##### RECORDS SUPPLIED
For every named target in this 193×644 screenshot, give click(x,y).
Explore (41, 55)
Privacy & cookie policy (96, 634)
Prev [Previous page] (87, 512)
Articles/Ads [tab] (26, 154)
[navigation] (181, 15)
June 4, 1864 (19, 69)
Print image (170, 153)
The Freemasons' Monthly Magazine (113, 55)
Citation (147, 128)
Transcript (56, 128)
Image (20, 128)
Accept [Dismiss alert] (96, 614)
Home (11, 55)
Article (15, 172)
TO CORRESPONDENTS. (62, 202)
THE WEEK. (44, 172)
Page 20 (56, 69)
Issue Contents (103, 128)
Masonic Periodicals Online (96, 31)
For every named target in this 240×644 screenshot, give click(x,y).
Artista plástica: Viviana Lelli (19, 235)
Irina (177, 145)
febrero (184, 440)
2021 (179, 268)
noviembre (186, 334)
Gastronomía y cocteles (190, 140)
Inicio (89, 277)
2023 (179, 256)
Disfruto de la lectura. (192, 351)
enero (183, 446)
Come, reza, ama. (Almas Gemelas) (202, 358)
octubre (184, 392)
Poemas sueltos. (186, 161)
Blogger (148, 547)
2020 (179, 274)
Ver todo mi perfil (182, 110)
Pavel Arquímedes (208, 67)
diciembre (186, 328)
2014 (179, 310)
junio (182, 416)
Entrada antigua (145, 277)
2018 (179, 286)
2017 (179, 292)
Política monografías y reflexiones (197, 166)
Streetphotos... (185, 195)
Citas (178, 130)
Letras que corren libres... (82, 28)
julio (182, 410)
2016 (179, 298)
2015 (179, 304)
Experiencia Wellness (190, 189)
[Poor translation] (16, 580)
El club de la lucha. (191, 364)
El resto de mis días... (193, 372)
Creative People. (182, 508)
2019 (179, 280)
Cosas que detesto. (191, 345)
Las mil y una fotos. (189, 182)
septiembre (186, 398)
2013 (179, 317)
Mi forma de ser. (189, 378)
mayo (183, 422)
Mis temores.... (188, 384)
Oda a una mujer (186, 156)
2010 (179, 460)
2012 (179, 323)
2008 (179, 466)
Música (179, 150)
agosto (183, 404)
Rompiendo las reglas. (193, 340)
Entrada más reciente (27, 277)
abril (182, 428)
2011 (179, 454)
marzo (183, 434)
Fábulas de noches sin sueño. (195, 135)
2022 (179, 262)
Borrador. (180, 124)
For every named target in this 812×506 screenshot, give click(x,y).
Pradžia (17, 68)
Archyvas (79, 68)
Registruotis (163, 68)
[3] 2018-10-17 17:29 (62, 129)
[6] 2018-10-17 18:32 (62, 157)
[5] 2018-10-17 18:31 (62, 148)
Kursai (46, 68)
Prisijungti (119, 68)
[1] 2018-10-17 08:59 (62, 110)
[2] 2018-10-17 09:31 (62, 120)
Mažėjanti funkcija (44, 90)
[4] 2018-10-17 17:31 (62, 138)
##########
##### RECORDS SUPPLIED
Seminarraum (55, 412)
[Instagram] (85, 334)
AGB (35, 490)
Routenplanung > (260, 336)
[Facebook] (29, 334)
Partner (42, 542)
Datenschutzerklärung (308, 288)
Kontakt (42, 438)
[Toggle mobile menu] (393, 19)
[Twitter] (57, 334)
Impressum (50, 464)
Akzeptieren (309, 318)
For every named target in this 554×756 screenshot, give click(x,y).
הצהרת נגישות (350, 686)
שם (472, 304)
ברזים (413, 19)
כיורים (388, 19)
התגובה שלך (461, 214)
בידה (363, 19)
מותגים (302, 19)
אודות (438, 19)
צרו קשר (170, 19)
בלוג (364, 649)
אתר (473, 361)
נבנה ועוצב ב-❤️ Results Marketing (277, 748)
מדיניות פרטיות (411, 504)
##########
(WHAT TO DO) Copy the rows between the row holding "Pavel Arquímedes (208, 67)" and the row holding "El club de la lucha. (191, 364)", inclusive, and keep every character of each unchanged.

(CORRECT RESPONSE)
Pavel Arquímedes (208, 67)
diciembre (186, 328)
2014 (179, 310)
junio (182, 416)
Entrada antigua (145, 277)
2018 (179, 286)
2017 (179, 292)
Política monografías y reflexiones (197, 166)
Streetphotos... (185, 195)
Citas (178, 130)
Letras que corren libres... (82, 28)
julio (182, 410)
2016 (179, 298)
2015 (179, 304)
Experiencia Wellness (190, 189)
[Poor translation] (16, 580)
El club de la lucha. (191, 364)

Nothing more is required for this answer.